Starting at the line that contains "Instruction: Select the 大模型SFT blue header", write out every line through the end of the records exactly as it stands, and leave out all pictures.

[Dataset items]
┌──

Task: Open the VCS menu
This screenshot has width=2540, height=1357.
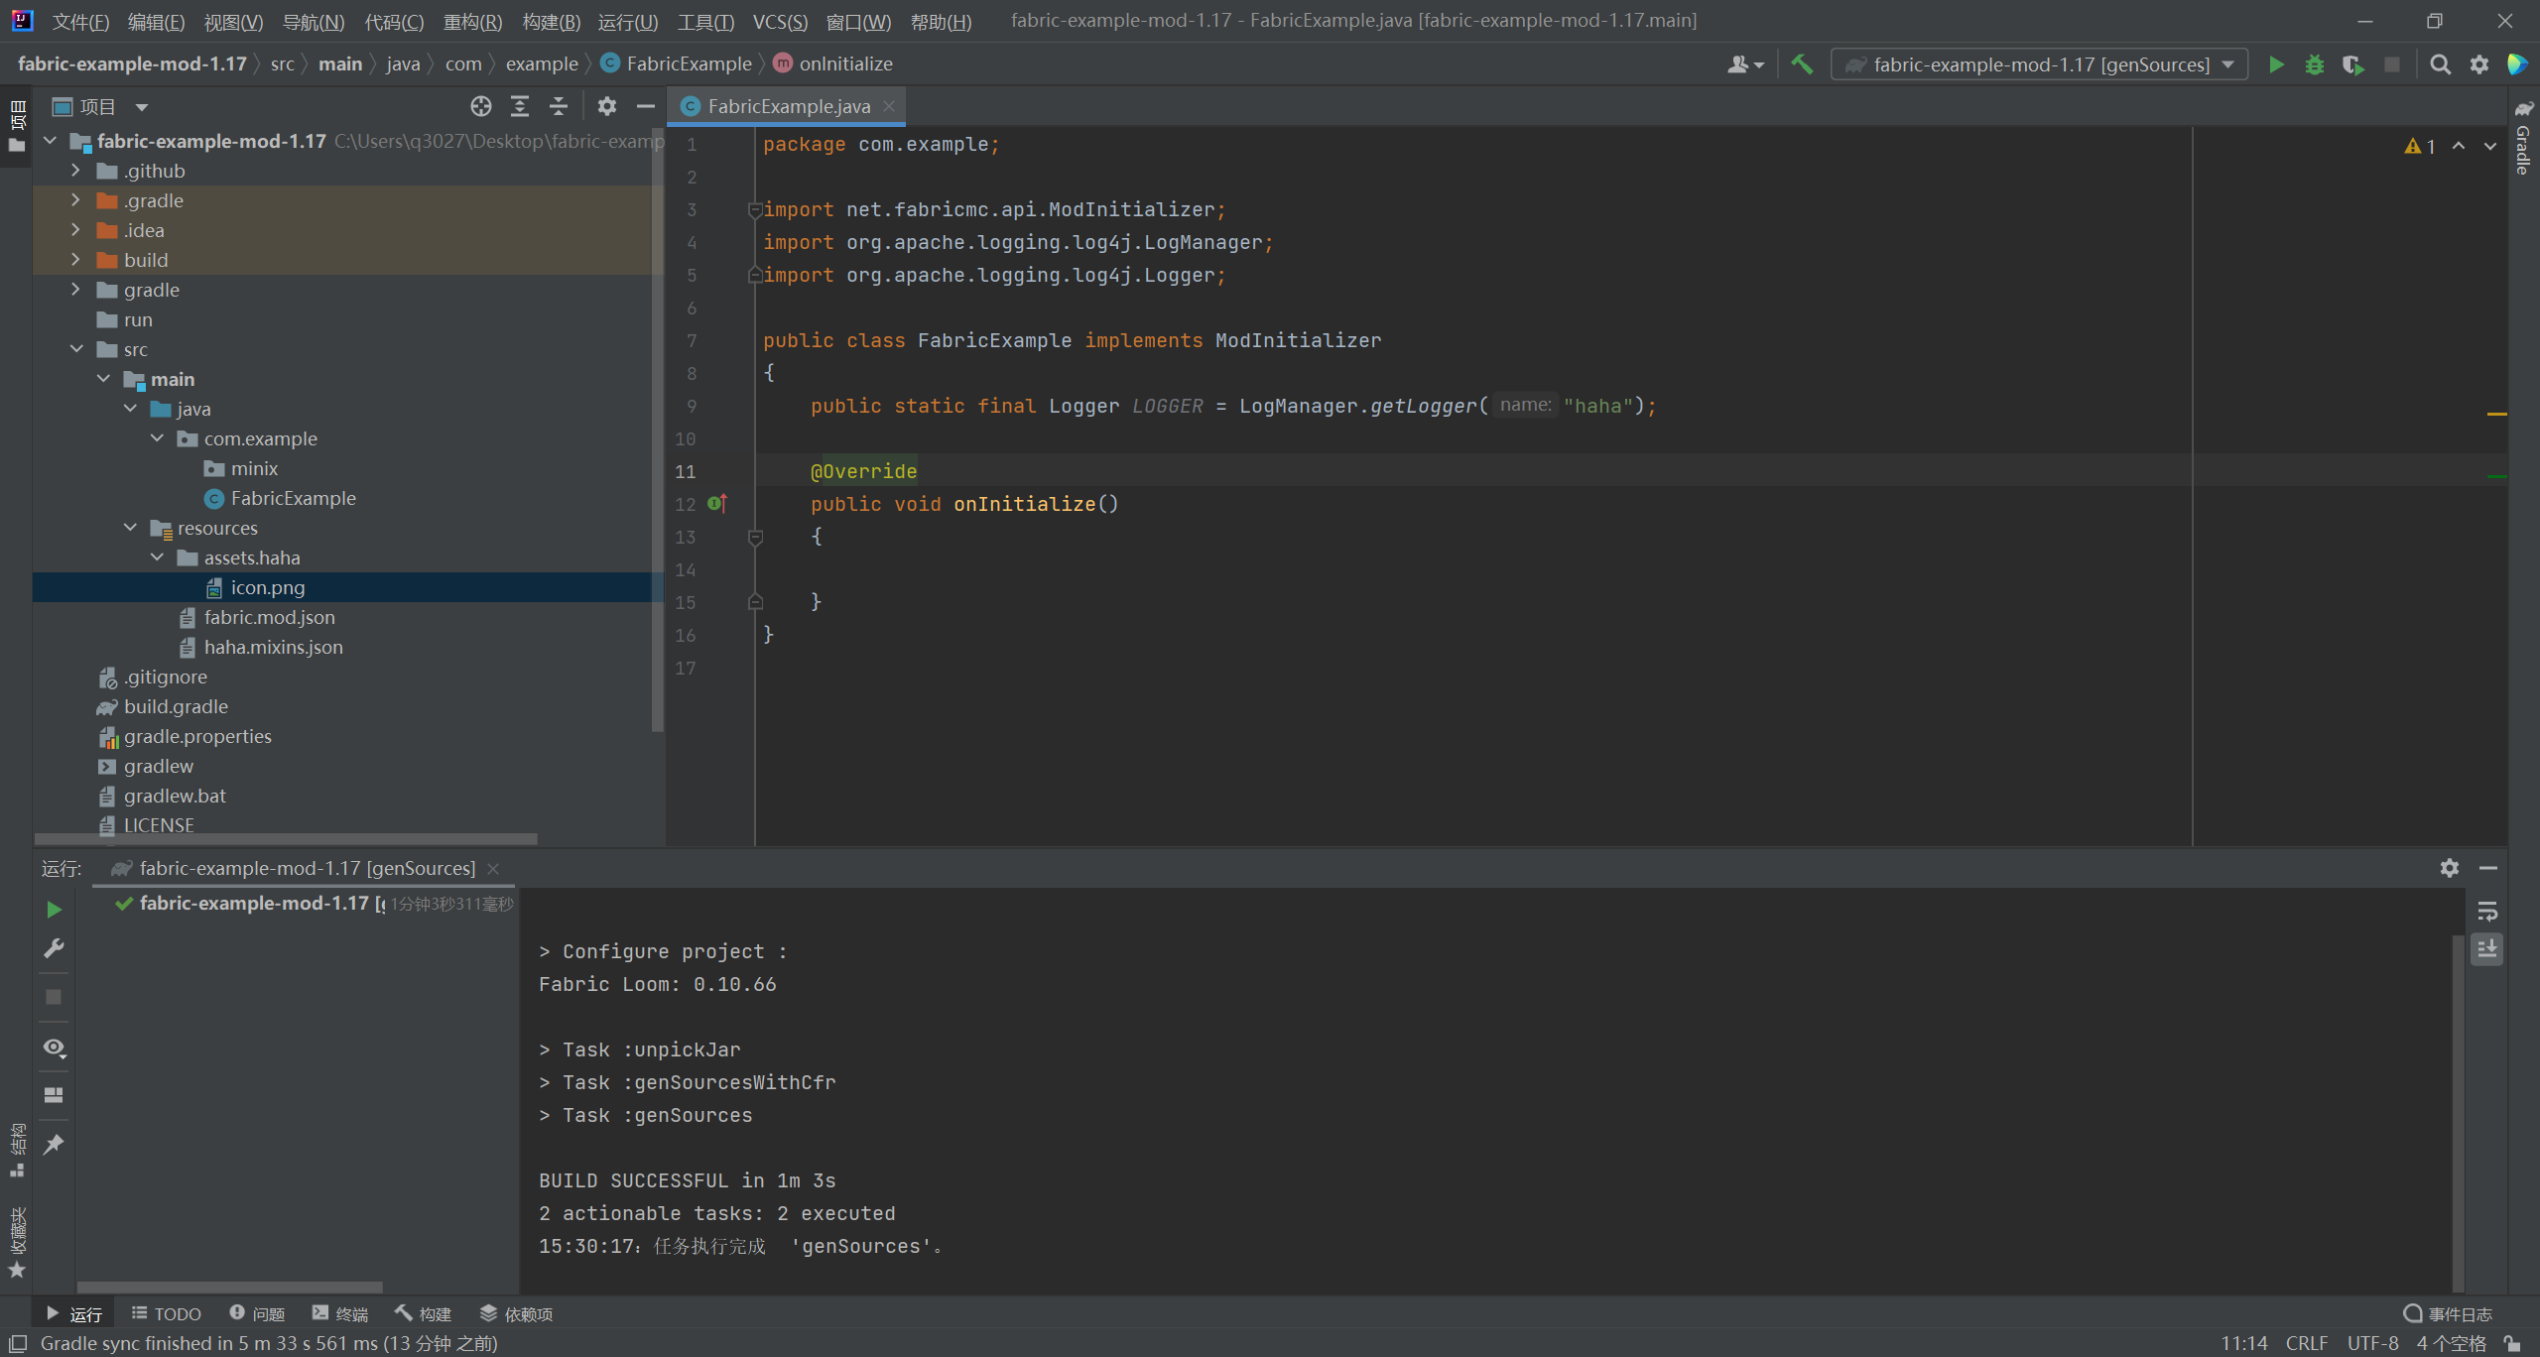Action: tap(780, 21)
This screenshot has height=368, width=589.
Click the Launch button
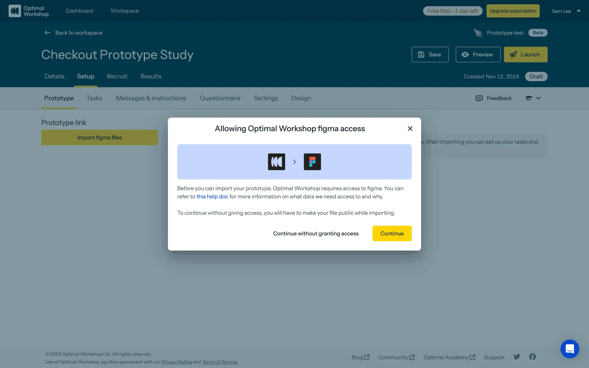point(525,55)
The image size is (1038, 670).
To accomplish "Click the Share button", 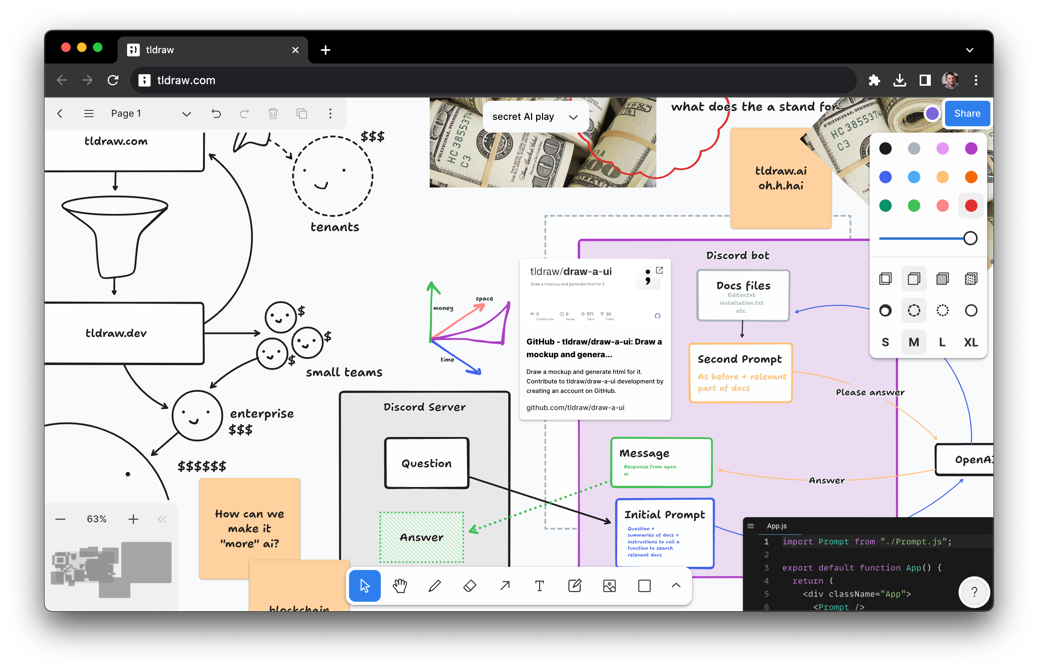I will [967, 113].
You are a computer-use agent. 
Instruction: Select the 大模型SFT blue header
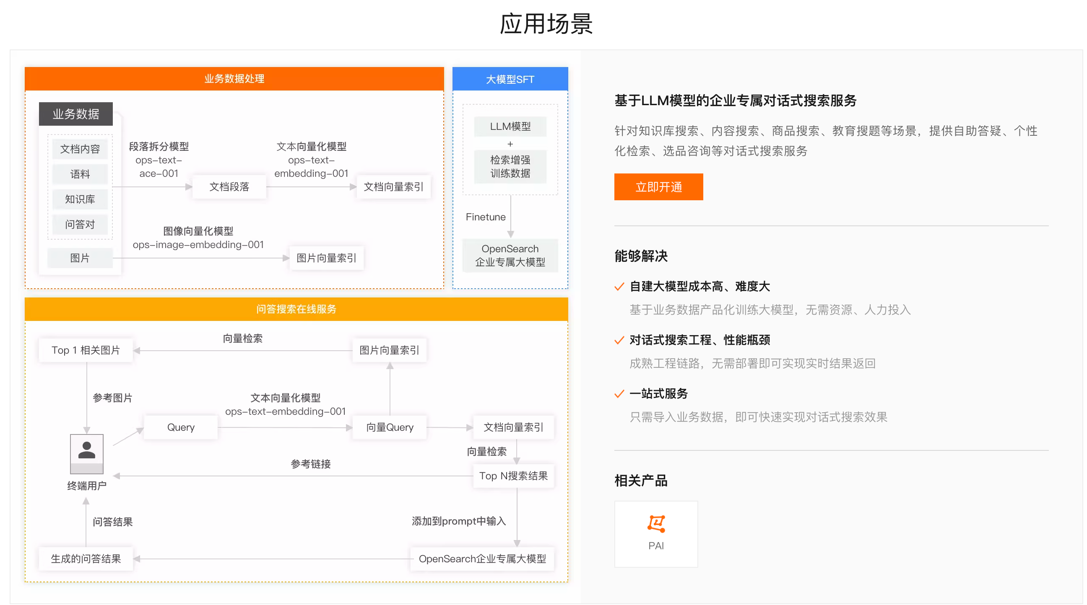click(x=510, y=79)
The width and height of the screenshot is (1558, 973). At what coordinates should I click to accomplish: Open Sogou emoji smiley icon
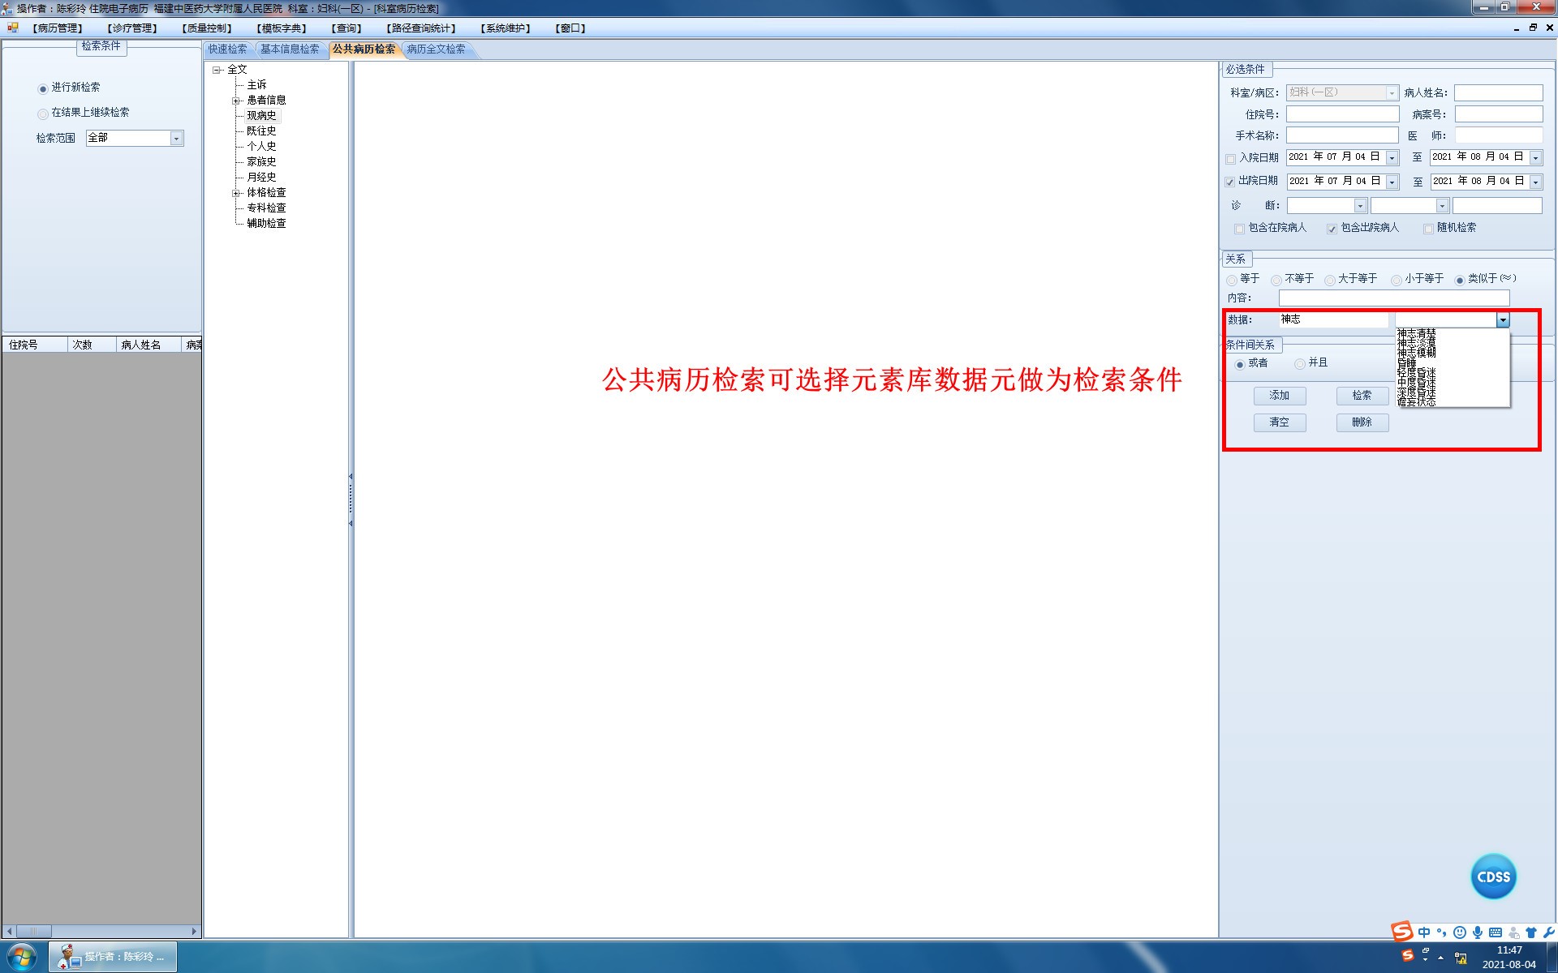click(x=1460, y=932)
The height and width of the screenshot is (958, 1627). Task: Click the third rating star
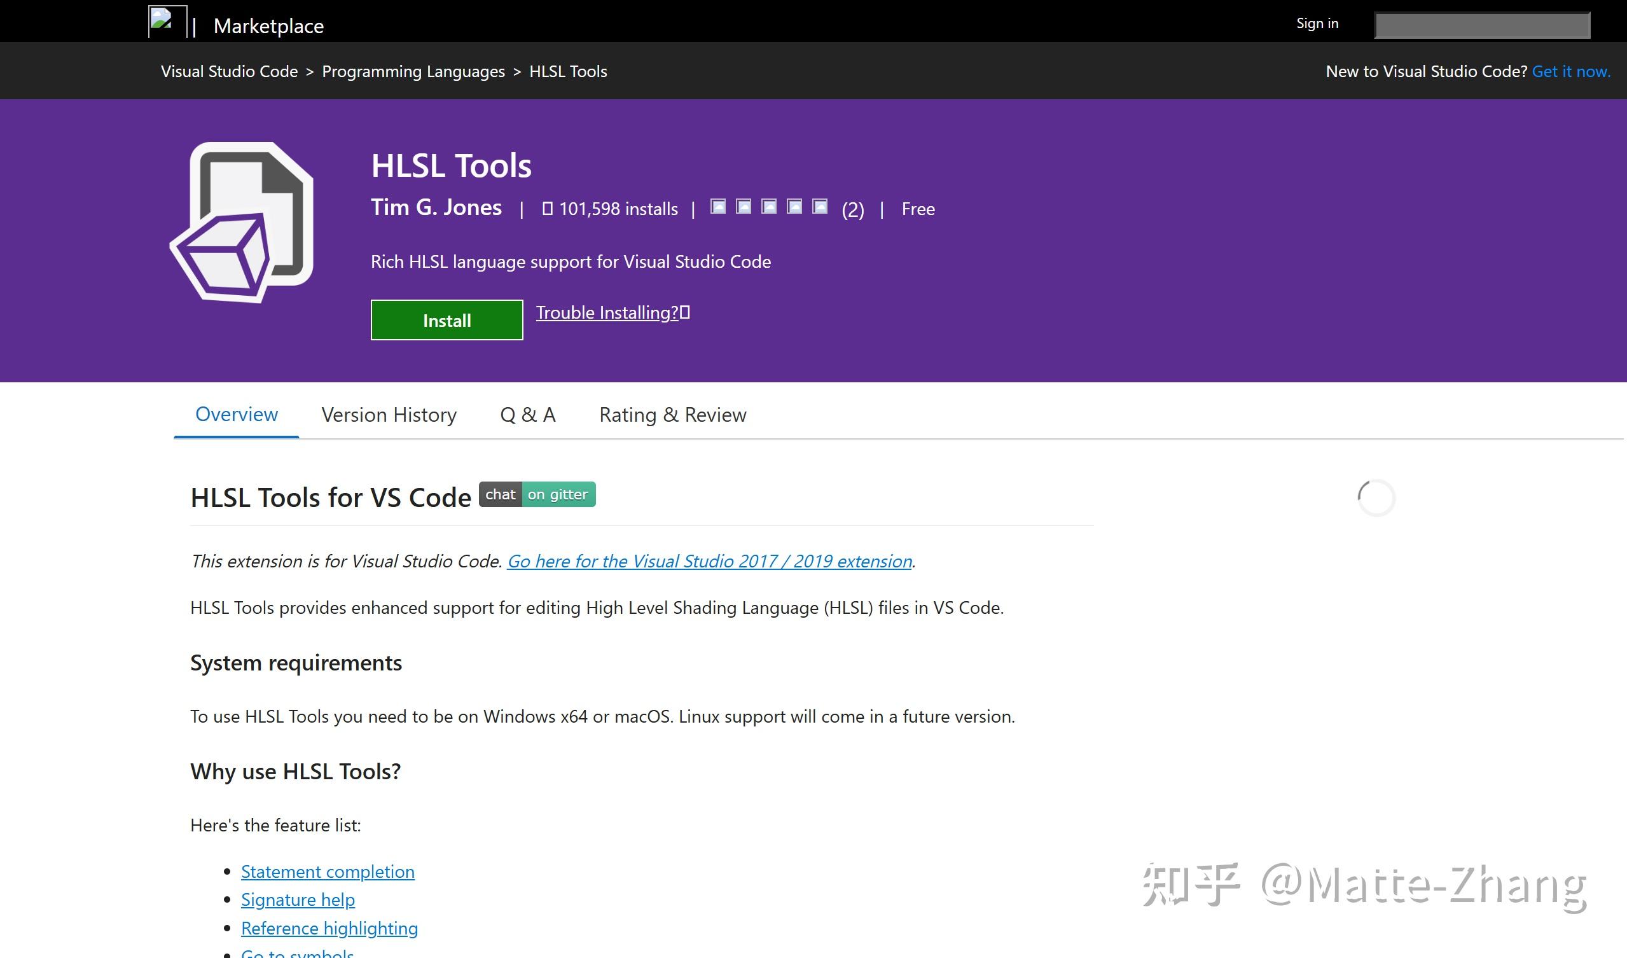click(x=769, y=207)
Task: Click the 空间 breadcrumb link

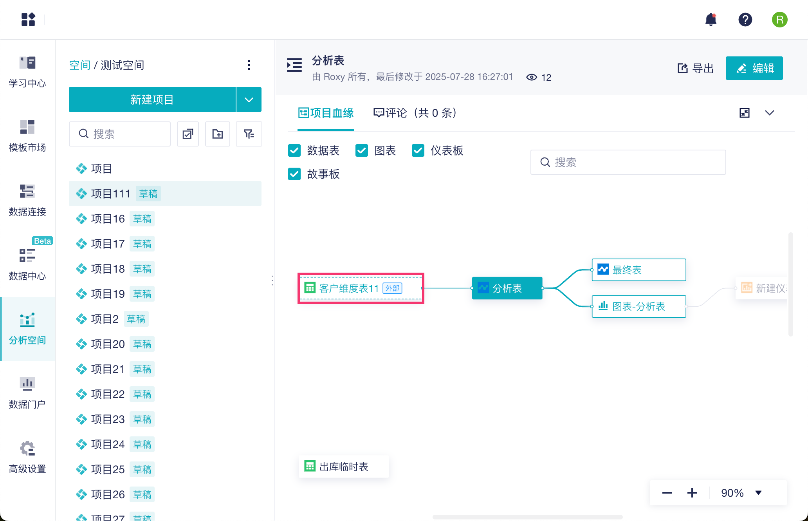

└──

● **RESPONSE**
Instruction: Select the 大模型SFT blue header
click(x=510, y=79)
The width and height of the screenshot is (1558, 973). At what coordinates should I click to accomplish: Open Sogou emoji smiley icon
click(x=1460, y=932)
The height and width of the screenshot is (958, 1627). Task: Click the third rating star
click(x=769, y=207)
Task: Click the 空间 breadcrumb link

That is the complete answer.